Materials provided:
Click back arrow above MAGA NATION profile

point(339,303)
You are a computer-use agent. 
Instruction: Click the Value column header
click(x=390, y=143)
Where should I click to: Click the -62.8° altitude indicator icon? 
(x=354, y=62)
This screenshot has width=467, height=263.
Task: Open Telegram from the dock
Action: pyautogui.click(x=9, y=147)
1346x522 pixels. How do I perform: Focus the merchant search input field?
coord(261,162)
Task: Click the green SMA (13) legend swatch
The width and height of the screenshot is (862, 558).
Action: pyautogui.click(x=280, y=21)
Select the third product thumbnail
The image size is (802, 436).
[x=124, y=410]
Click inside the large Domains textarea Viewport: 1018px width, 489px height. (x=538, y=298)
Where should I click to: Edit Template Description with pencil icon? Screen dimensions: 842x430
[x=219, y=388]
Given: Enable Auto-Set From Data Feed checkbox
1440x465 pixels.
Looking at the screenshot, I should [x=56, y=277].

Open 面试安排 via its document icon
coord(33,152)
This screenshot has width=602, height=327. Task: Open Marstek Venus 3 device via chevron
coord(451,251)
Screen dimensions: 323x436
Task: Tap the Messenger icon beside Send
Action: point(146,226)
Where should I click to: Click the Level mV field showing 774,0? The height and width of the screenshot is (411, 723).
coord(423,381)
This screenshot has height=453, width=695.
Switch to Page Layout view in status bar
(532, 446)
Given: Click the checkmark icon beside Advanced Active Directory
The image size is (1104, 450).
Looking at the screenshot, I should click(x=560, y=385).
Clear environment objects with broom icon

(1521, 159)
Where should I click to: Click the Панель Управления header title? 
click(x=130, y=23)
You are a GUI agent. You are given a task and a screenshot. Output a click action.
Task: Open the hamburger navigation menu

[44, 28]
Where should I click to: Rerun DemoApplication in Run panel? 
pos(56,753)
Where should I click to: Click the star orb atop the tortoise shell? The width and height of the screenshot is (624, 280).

Task details:
Copy out all of the records above, word for word and line for line.

Reply to the exercise:
Click back arrow above MAGA NATION profile

point(339,303)
You are a computer-use agent. 
Instruction: Click the Value column header
click(x=390, y=143)
Where should I click to: Click the -62.8° altitude indicator icon? 
(x=354, y=62)
This screenshot has width=467, height=263.
Task: Open Telegram from the dock
Action: pyautogui.click(x=9, y=147)
1346x522 pixels. How do I perform: Focus the merchant search input field?
coord(261,162)
Task: Click the green SMA (13) legend swatch
The width and height of the screenshot is (862, 558).
Action: pyautogui.click(x=280, y=21)
Select the third product thumbnail
The image size is (802, 436).
[x=124, y=410]
Click inside the large Domains textarea Viewport: 1018px width, 489px height. (x=538, y=298)
Where should I click to: Edit Template Description with pencil icon? Screen dimensions: 842x430
[x=219, y=388]
Given: Enable Auto-Set From Data Feed checkbox
1440x465 pixels.
Looking at the screenshot, I should [x=56, y=277].

Open 面试安排 via its document icon
coord(33,152)
This screenshot has width=602, height=327. Task: Open Marstek Venus 3 device via chevron
coord(451,251)
Screen dimensions: 323x436
Task: Tap the Messenger icon beside Send
Action: point(146,226)
Where should I click to: Click the Level mV field showing 774,0? The height and width of the screenshot is (411, 723).
coord(423,381)
This screenshot has height=453, width=695.
Switch to Page Layout view in status bar
(532, 446)
Given: Click the checkmark icon beside Advanced Active Directory
The image size is (1104, 450).
Looking at the screenshot, I should click(x=560, y=385).
Clear environment objects with broom icon

(1521, 159)
Where should I click to: Click the Панель Управления header title? 
click(x=130, y=23)
You are a GUI agent. You are given a task and a screenshot. Output a click action.
Task: Open the hamburger navigation menu

[44, 28]
Where should I click to: Rerun DemoApplication in Run panel? 
pos(56,753)
Where should I click to: Click the star orb atop the tortoise shell? The width and height of the screenshot is (624, 280).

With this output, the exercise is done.